[Data Boundary: Start]
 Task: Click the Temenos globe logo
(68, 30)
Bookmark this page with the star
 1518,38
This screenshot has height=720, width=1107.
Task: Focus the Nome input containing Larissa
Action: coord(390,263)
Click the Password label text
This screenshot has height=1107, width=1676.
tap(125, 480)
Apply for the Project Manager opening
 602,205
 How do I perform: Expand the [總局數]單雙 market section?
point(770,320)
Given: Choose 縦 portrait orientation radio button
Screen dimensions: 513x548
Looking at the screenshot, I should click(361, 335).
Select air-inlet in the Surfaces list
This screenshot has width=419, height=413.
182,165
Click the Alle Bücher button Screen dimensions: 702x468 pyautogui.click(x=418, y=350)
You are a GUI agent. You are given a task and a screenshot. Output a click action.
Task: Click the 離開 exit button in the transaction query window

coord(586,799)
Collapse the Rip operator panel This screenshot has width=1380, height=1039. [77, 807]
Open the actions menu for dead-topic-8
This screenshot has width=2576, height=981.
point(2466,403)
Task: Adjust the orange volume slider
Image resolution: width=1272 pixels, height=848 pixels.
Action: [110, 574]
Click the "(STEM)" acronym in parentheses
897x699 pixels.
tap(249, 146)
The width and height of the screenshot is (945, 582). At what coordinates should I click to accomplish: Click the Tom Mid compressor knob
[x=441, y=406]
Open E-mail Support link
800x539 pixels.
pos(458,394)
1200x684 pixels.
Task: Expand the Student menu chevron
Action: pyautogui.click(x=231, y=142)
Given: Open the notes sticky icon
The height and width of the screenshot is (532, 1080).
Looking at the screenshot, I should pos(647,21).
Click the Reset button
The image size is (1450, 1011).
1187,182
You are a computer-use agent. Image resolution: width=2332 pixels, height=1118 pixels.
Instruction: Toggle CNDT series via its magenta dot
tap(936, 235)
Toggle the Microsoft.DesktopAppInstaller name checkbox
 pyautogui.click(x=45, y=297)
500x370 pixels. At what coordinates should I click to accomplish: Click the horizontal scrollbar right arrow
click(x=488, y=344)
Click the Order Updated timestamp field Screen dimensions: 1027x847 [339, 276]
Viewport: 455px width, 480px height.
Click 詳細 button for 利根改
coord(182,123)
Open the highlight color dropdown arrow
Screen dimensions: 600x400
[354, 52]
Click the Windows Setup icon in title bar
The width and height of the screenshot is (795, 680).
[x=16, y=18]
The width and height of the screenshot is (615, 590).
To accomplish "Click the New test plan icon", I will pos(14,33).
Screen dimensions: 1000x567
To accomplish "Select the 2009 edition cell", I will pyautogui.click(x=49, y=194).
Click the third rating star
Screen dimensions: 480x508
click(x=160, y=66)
[Data Boundary: End]
# What to do
Where the listing above has a line with "Click the Order", start there, and output every line exactly through the line with "The width and height of the screenshot is (615, 590).", which is also included.

# Solved problem
Click the Order Updated timestamp field Screen dimensions: 1027x847 [339, 276]
Viewport: 455px width, 480px height.
Click 詳細 button for 利根改
coord(182,123)
Open the highlight color dropdown arrow
Screen dimensions: 600x400
[354, 52]
Click the Windows Setup icon in title bar
The width and height of the screenshot is (795, 680).
[x=16, y=18]
The width and height of the screenshot is (615, 590).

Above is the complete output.